*** Input for this task ***

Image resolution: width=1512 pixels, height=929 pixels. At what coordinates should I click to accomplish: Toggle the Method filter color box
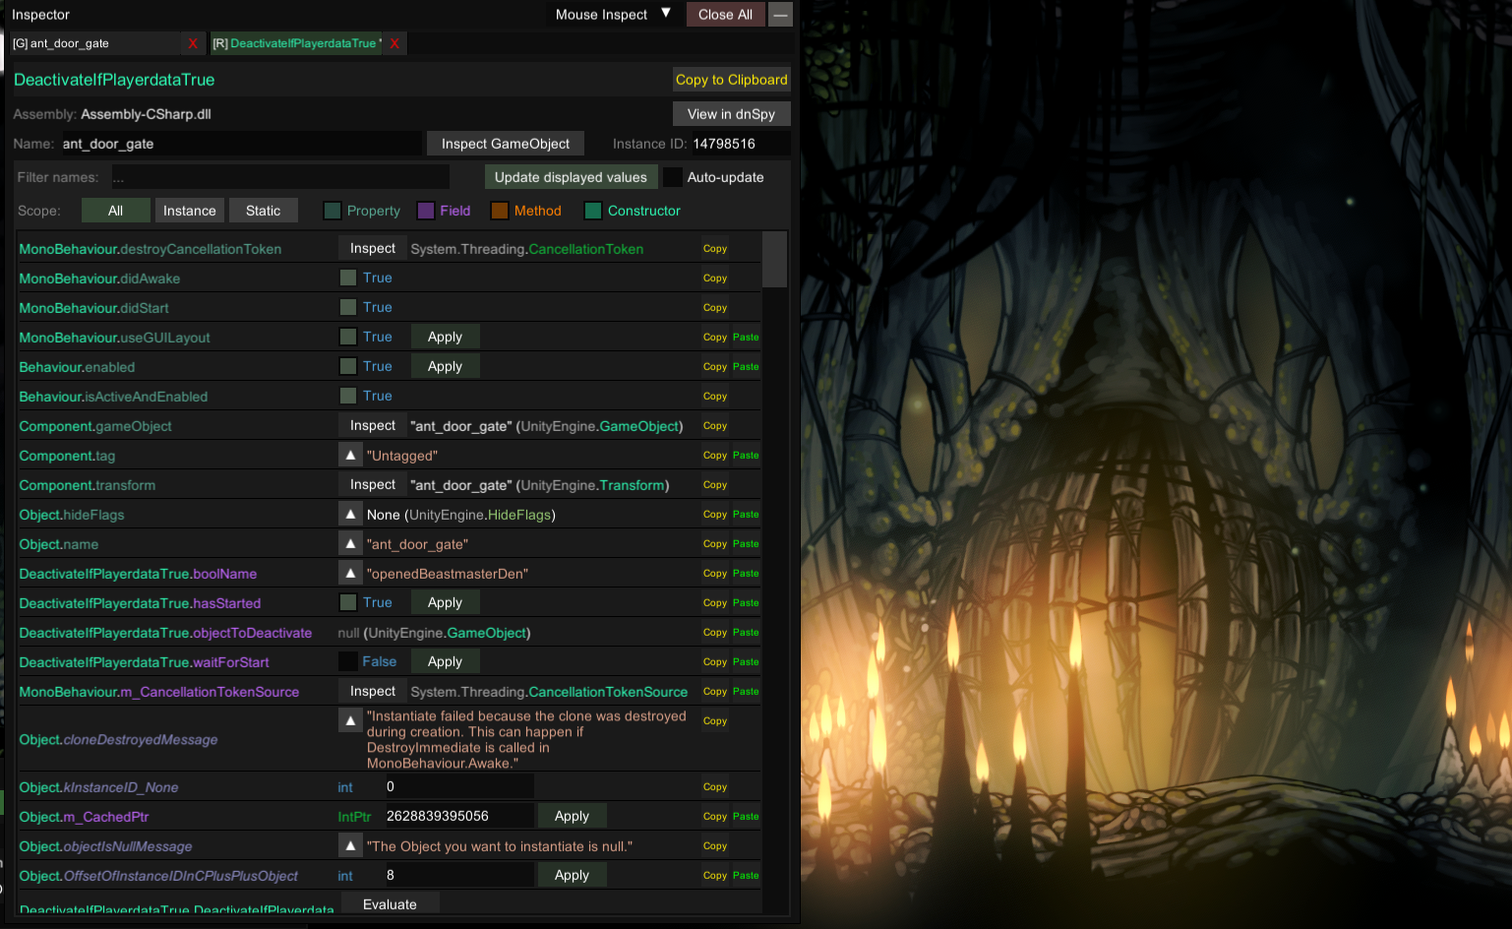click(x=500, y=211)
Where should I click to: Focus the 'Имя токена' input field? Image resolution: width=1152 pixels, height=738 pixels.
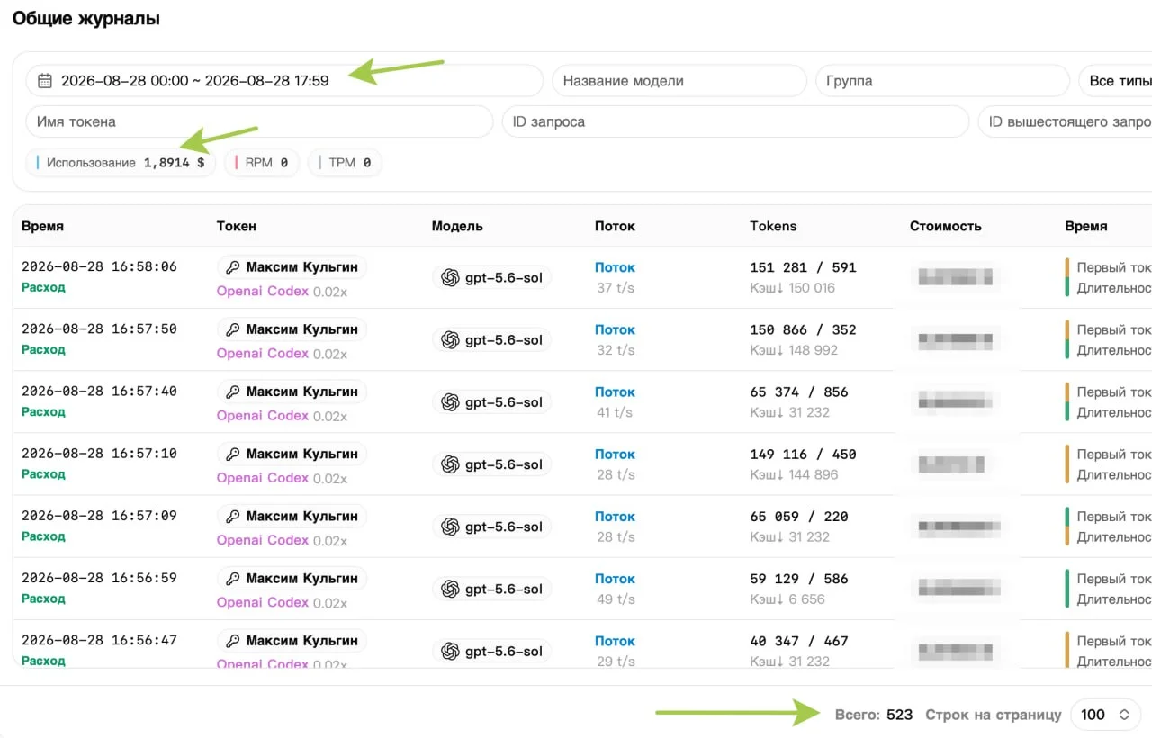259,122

*** End of Input for this task ***
*** Input for this task ***

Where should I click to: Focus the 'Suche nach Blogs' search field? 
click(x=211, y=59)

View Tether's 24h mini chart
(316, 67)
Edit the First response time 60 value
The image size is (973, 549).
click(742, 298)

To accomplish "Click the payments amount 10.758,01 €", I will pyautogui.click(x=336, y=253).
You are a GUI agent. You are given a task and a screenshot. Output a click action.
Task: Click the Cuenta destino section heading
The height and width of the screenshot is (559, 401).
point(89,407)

*** End of Input for this task ***
*** Input for this task ***

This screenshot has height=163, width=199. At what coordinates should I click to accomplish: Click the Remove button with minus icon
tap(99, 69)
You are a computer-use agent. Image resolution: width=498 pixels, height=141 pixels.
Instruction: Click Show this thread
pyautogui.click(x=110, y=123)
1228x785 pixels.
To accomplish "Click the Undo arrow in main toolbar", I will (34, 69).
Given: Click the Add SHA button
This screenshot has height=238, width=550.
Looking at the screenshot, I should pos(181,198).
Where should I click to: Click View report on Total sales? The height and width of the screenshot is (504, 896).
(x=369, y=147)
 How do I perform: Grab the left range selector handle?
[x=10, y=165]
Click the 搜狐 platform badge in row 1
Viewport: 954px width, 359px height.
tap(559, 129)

*** End of Input for this task ***

→ Description of the task: From the records above, pull out every line containing the word "agent".

→ Solution for this task:
You are a GUI agent. You are given a task and a screenshot. Output a click action.
You are a computer-use agent. Image resolution: width=498 pixels, height=141 pixels.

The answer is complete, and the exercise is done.